Sunday | February 02, 2003

FBI, CIA both reject Iraq-Al Qaeda link

Not that this hasn't been reported before, but it's good that it's being rehashed. While Bush continues to insist there's a link between Iraq and Al Qaeda, both the CIA and FBI think otherwise (and these are the guys that should know best):

Some analysts at the Central Intelligence Agency have complained that senior administration officials have exaggerated the significance of some intelligence reports about Iraq, particularly about its possible links to terrorism, in order to strengthen their political argument for war, government officials said.

At the Federal Bureau of Investigation, some investigators said they were baffled by the Bush administration's insistence on a solid link between Iraq and Osama bin Laden's network. "We've been looking at this hard for more than a year and you know what, we just don't think it's there," a government official said.


Interviews with administration officials revealed divisions between, on one side, the Pentagon and the National Security Council, which has become a clearinghouse for the evidence being prepared for Mr. Powell, and, on the other, the C.I.A. and, to some degree, the State Department and agencies like the F.B.I.

The reference to the Pentagon as a clearinghouse for intelligence is particularly interesting. Remember this? It's from the October 25 edition of the Washington Post:
The Pentagon's civilian leadership has ordered a small team of defense officials outside regular intelligence channels to focus on unearthing details about Iraqi ties with al Qaeda and other terrorist networks, Defense Secretary Donald H. Rumsfeld said yesterday.

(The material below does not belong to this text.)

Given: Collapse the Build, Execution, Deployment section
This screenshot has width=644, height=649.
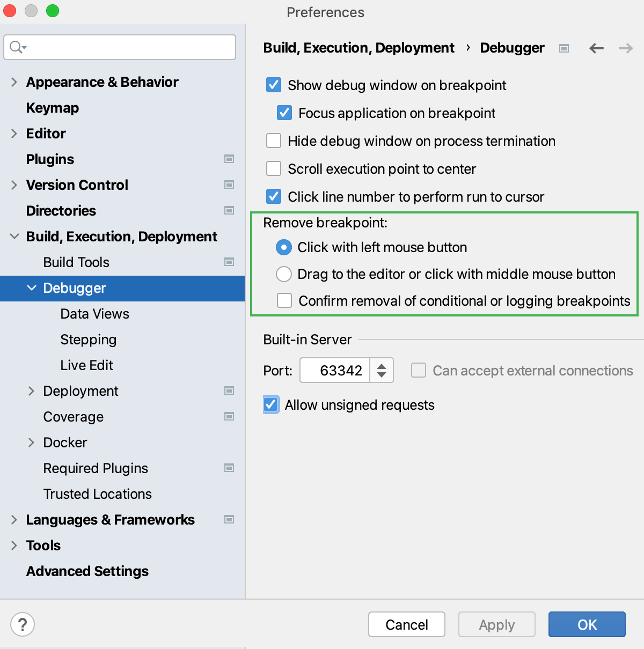Looking at the screenshot, I should click(x=14, y=236).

At a news conference yesterday, Rumsfeld denied suggestions that the initiative was meant to compete with the CIA or other intelligence agencies. He said it was intended simply to assist policymakers in assessing the intelligence they receive.

"Any suggestion that it's an intelligence-gathering activity or an intelligence unit of some sort, I think would be a misunderstanding of it," Rumsfeld said.

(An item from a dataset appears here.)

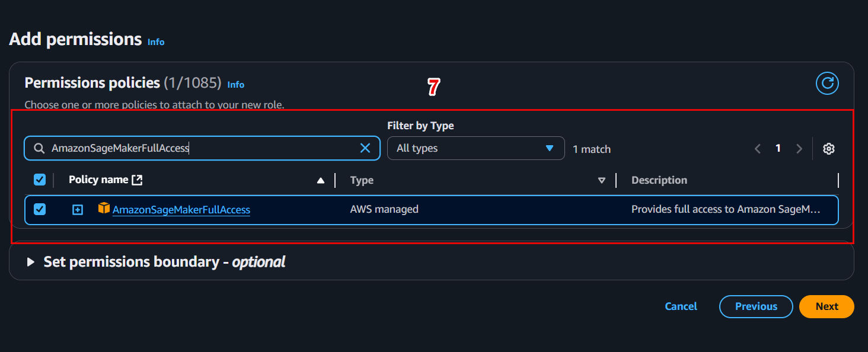This screenshot has height=352, width=868.
Task: Clear the policy search text
Action: point(365,148)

But the effort comes against a backdrop of persistent differences between the Pentagon and CIA over assessments of Iraq. Rumsfeld and senior aides have argued that Iraqi President Saddam Hussein has strong links to international terrorism, poses an imminent threat and cannot be constrained from eventually unleashing weapons of mass destruction. The CIA's publicly released reports have painted a murkier view of Iraq's links to al Qaeda, its weapons capabilities and the likelihood that Hussein would use chemical or biological weapons unless attacked.

"The Pentagon is setting up the capability to assess information on Iraq in areas that in the past might have been the realm of the agency," said Reuel Gerecht, a former CIA case officer who has met with the people in the new Pentagon office. "They don't think the product they receive from the agency is always what it should be."

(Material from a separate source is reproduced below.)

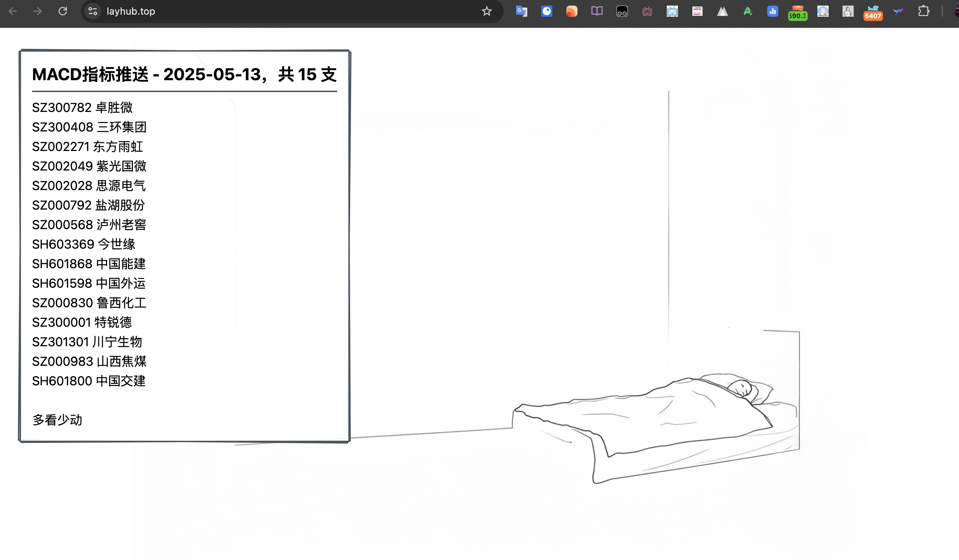Open the Google Translate extension
The width and height of the screenshot is (959, 560).
(x=521, y=11)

"They are politicizing intelligence, no question about it," said Vincent M. Cannistraro, a former CIA counterterrorism chief. "And they are undertaking a campaign to get George Tenet [the director of central intelligence] fired because they can't get him to say what they want on Iraq."

So while the Pentagon's propaganda (er, I mean "intelligence") wing continues to spew unsupported allegations of links between Saddam and Al Qaeda, our real intelligence agencies, trying to do an honest job, are finding otherwise.